Going down the listing below, print exactly each line from the one with "This screenshot has width=839, height=806." up to and including the one with "Select the Constants label cell", and skip the rest.

DATA RECORDS
************
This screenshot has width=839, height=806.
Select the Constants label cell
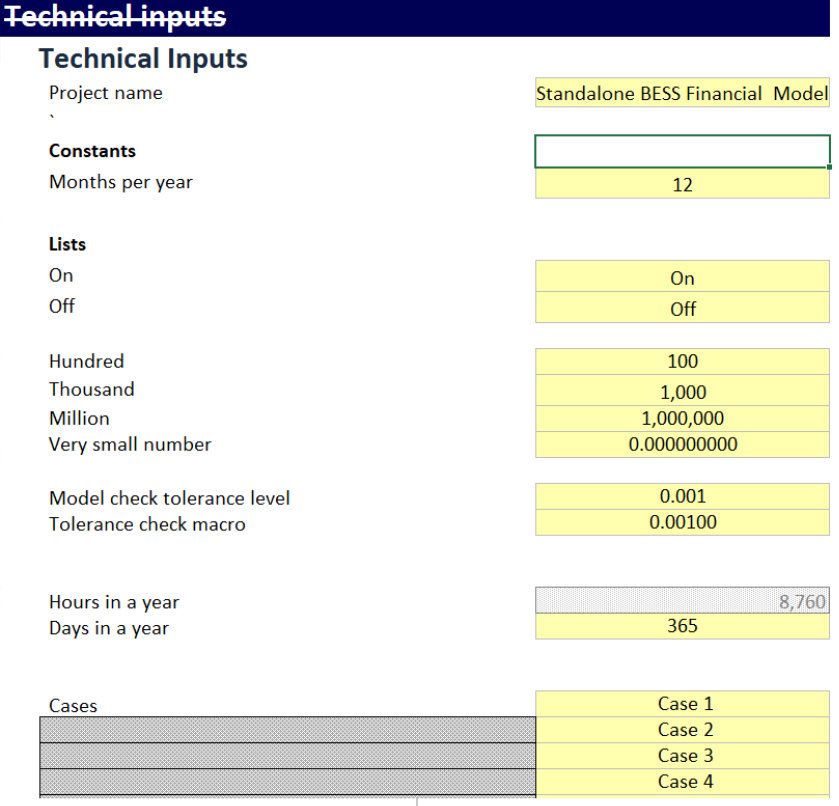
************
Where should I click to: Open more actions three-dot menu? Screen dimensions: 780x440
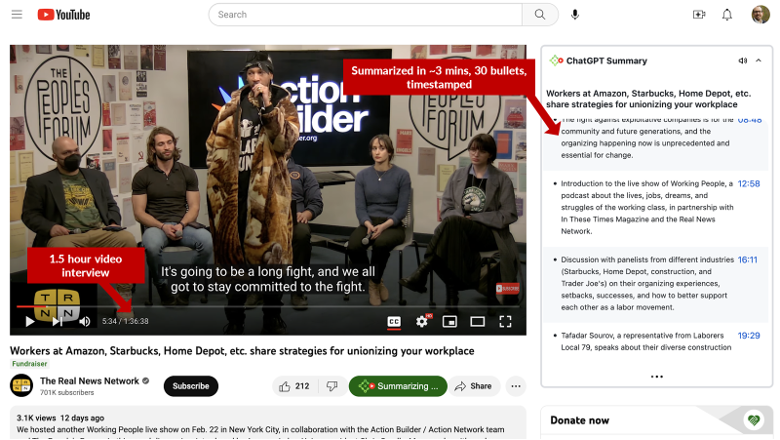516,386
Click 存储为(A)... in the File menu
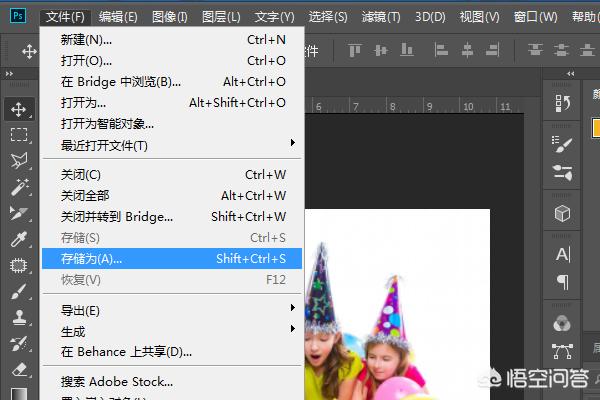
************
SOLUTION TO THE EXERCISE
This screenshot has width=839, height=806.
Select the Constants label cell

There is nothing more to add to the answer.